Basically, if you’re not getting paid for the link feel free to post it.
 
Just to let you know, it’s entirely possible to drive the ML-RBS “properly” from the REC BMS, if you add a couple of passive components. All it takes is a couple of capacitors (100 microfarad 36v electrolytics will be fine), a couple of resistors, and a couple of LEDs. As the REC flips the main relay, it will charge one capacitor or the other, generating a pulse that will in turn trigger the ML-RBS.

I’m new to this forum, so don’t know exactly what the rules are about linking to elsewhere, but if you search for CatNewBee, cruisersforum, and ML-RBS, you should be able to find a copy of the schematic. It’s dead simple to build on a breadboard.
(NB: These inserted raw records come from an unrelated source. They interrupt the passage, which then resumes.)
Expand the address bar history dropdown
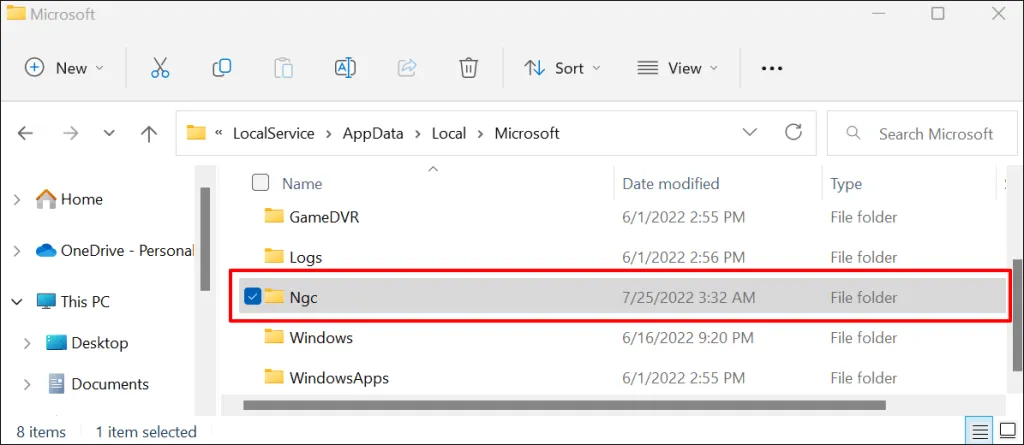Image resolution: width=1024 pixels, height=445 pixels. pyautogui.click(x=749, y=133)
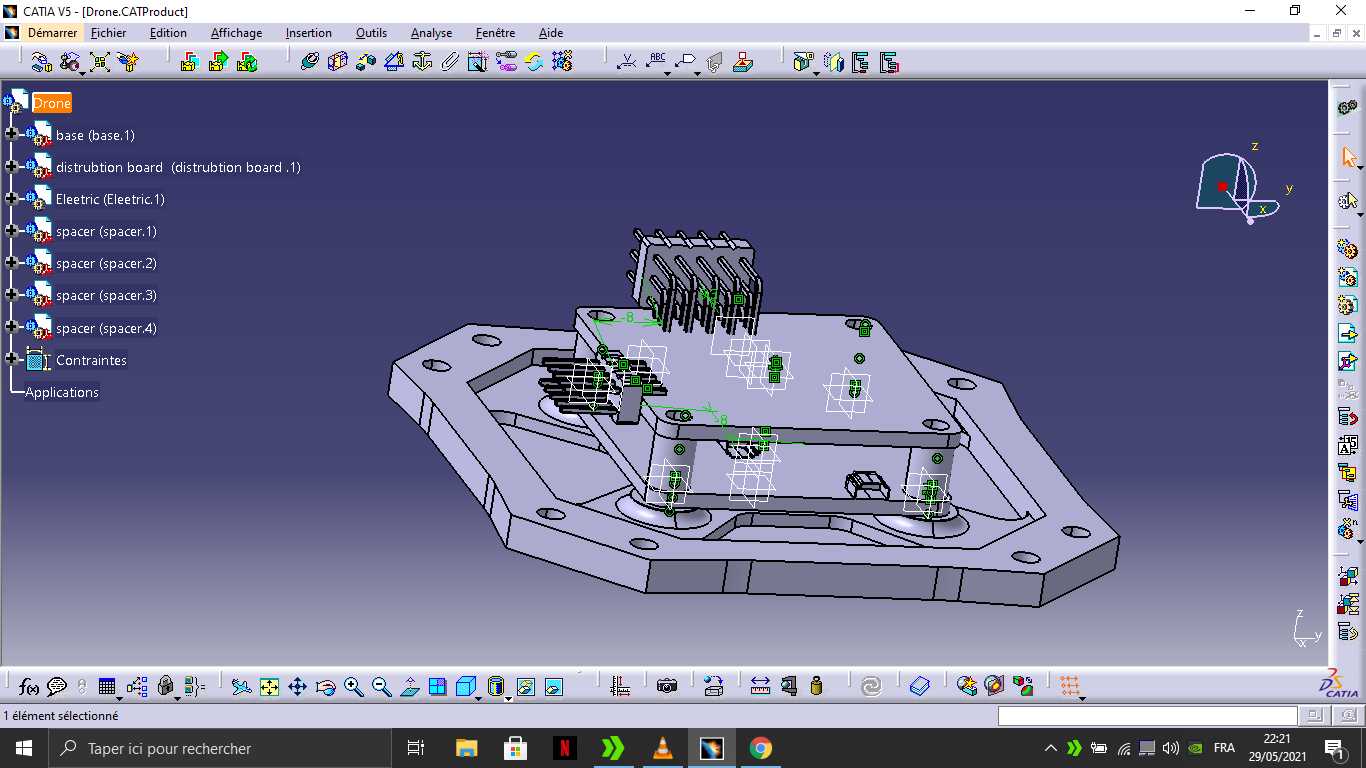Expand the base (base.1) tree node
Image resolution: width=1366 pixels, height=768 pixels.
pyautogui.click(x=12, y=134)
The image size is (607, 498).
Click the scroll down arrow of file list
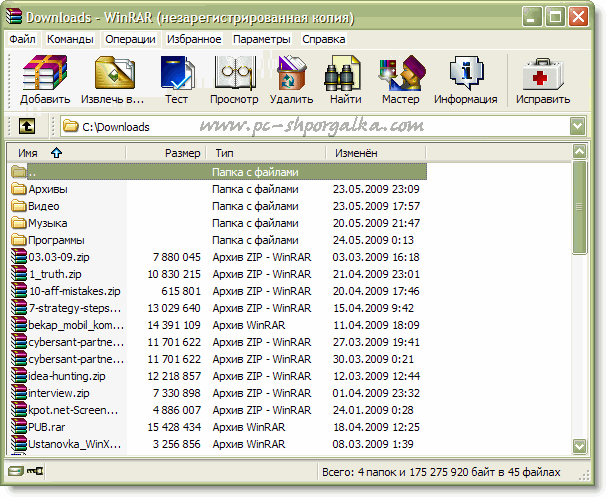[580, 446]
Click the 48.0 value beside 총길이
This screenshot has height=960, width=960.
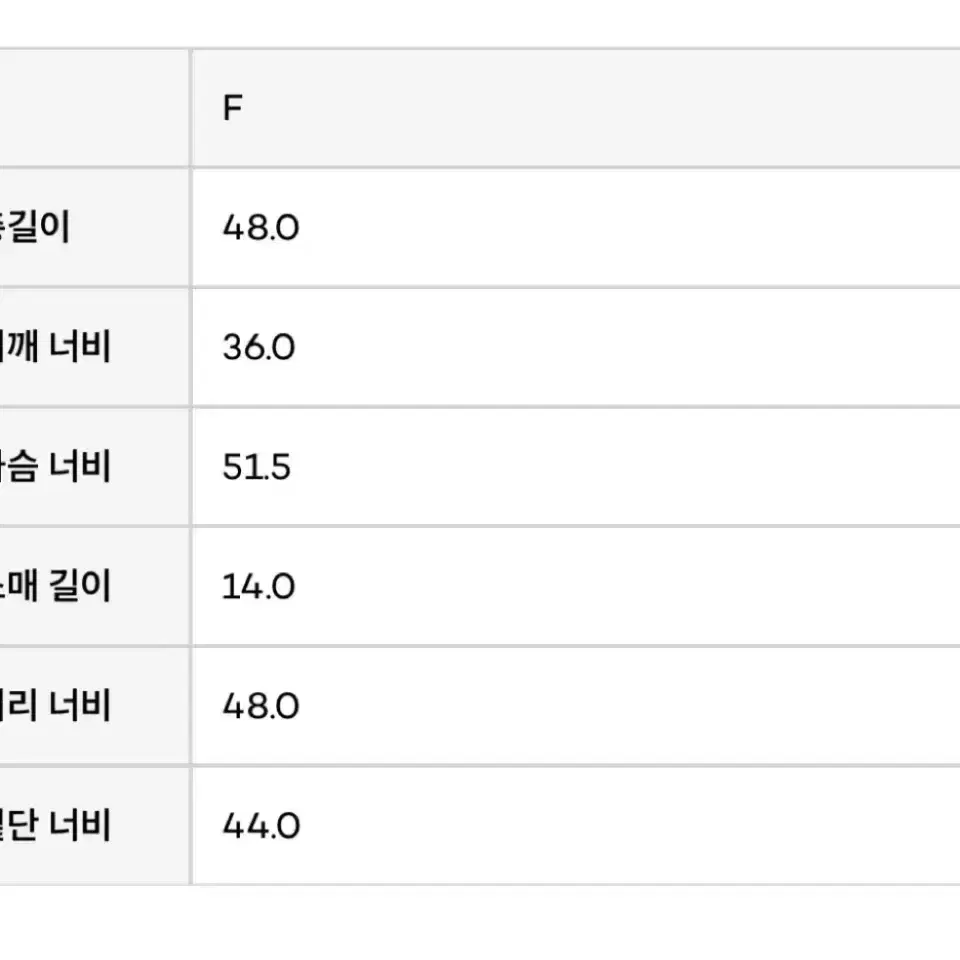[x=261, y=228]
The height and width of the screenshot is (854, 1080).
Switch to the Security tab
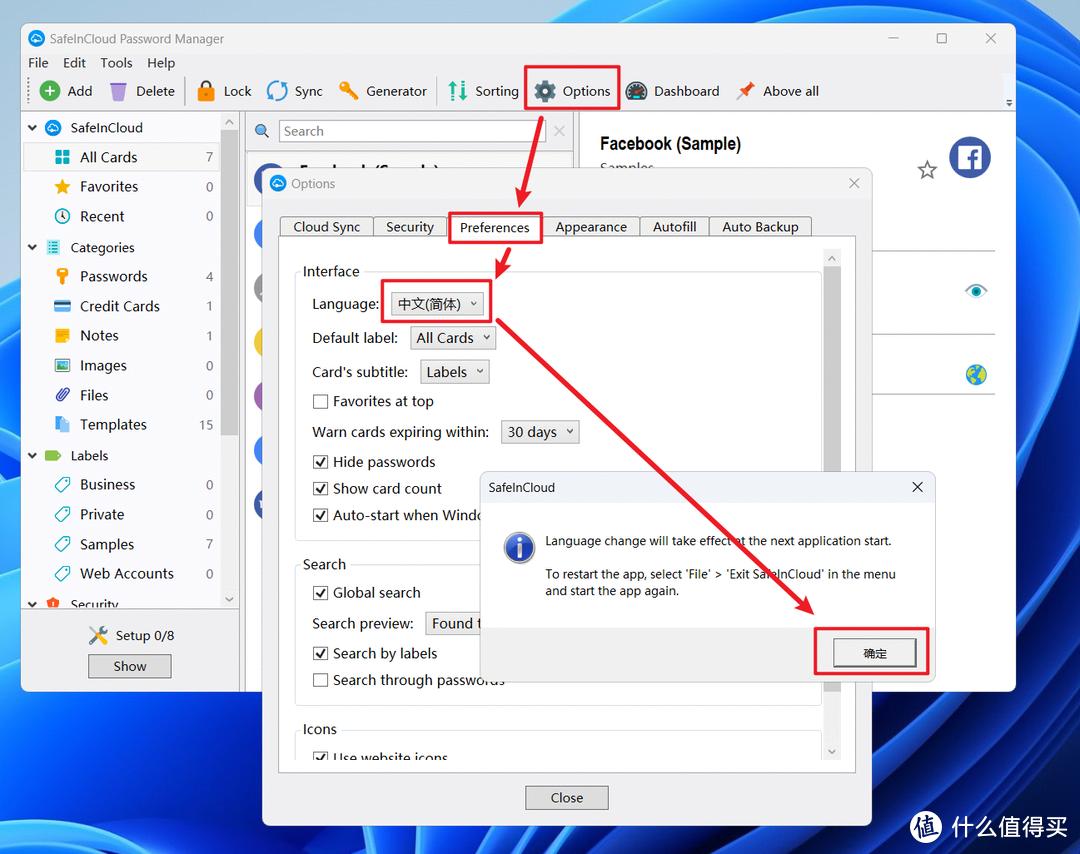tap(410, 227)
Edit: Cruisers Forum Link If you look at post #8, you'll see the schematic to pulse the ML-RBS to both open and close using a REC BMS. Pretty simple, and gives you a visual indicator as a side effect (the resistors and LEDs are there to discharge the capacitors).
Thank you for that. I'm aware of this approach, and went so far as to buy the components, but I realized that with my install, I don't expect to the BMS to routinely actuate the ML-RBS. In fact, since opening the ML-RBS is a last-resort action for my BMS if everything else goes wrong, my hope is that it never-ever-ever does (except during testing). Since this is the case, and because Blue Sea didn't think I was hurting anything, I decided to skip it, and live with an always on signal if my BMS commands the ML-RBS to open. Which again, shouldn't happen, and won't hurt anything if it does.
 
Thats a wierd way to interconnect the cells.
Positive , negative cables are too near each other. in a Rocking boat, it’s a chaffed cable away from a Fire.